* [QUOTED PASSAGE]
····················

But that’s it. There’s no notable achievement, no sense that anything important will change, no grip. Real problems are not solved – in fact, there’s not even a discernable attempt to solve them. You can expect several years of the famous Boris shrug as he tells us, in his attractive manner, that there’s really not very much he can do.

We hear the administration’s complaints, that the system is blocked with bureaucrats, that a Mayor has little power to make a genuine difference. Are there really more than one hundred employees of TfL (London’s own transport department) who earn over £100,000 a year? You have to go to the fifth level of the bureaucracy before salaries dip below six figures.  Yes, it’s really, shockingly, true. Any action on the cards? No, sorry, too difficult. Maybe in ten years it will be better, we’re told (or maybe then it will be worse... make your own assessment.)

And for all that money, the traffic feels worse. A friend took two hours last Sunday morning to make the short car journey from Putney to Croydon, with the kids in the back feeling sick and then upset as they missed an important event in their lives – all because the streets were mangled with hundreds of unattended work-sites. Everywhere in London, the roads are dug up, then left untouched to wreak their havoc. You'd think it wouldn't be so hard to impose some order on this frustrating constant chaos. But planners tell us that it is impossible. More and more congestion is inevitable. This might seem trivial, but the pointless wasting of a morning because bureaucrats just don’t give a toss is typical of every interaction people have with their government and the services they supply. Here’s real rub: If they can’t fix these easy things, we can hardly expect them to fix the difficult things like crime.

Who will make a change? Will it be Cameron? Can Cameron promise us that he will not be like Boris? Because if Cameron ends up being just a higher-up version of a do-little mayor, then for millions of people it won’t be worth the effort of voting.

Cameron needs to convince us that he will not just make a fine figure, but a real difference. Only this will seal the deal with the British electorate. For most people, life is a daily struggle. Is he on their side? Is the Conservative Party properly obsessed with making their lives easier? Is anything actually going to get materially better if his team occupies Number 10? Will the money go further? Will any hassle actually be lessened? These things must be ingrained in all his thinking. For all I know, they are. October is when that message must come across, in a way we all understand and believe.

····················

* [PROMPT] Repeat word for word the stretch of the commentary on London's Mayor and Cameron from "Who will make" through "understand and believe.".

[Records from a data collection]
····················

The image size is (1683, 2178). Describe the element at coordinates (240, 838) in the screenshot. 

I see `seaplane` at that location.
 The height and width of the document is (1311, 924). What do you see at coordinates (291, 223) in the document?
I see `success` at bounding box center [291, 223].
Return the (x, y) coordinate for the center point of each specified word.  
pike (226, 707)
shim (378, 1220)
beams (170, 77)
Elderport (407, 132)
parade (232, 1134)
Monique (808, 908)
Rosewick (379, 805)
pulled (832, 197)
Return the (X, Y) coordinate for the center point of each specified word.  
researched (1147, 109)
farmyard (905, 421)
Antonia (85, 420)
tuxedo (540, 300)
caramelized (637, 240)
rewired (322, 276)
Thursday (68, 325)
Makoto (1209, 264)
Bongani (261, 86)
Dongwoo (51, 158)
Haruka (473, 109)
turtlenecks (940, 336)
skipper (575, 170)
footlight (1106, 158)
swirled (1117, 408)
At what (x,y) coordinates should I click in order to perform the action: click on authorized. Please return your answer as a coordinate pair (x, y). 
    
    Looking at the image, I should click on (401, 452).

····················

* [REPLY]
Who will make a change? Will it be Cameron? Can Cameron promise us that he will not be like Boris? Because if Cameron ends up being just a higher-up version of a do-little mayor, then for millions of people it won’t be worth the effort of voting.

Cameron needs to convince us that he will not just make a fine figure, but a real difference. Only this will seal the deal with the British electorate. For most people, life is a daily struggle. Is he on their side? Is the Conservative Party properly obsessed with making their lives easier? Is anything actually going to get materially better if his team occupies Number 10? Will the money go further? Will any hassle actually be lessened? These things must be ingrained in all his thinking. For all I know, they are. October is when that message must come across, in a way we all understand and believe.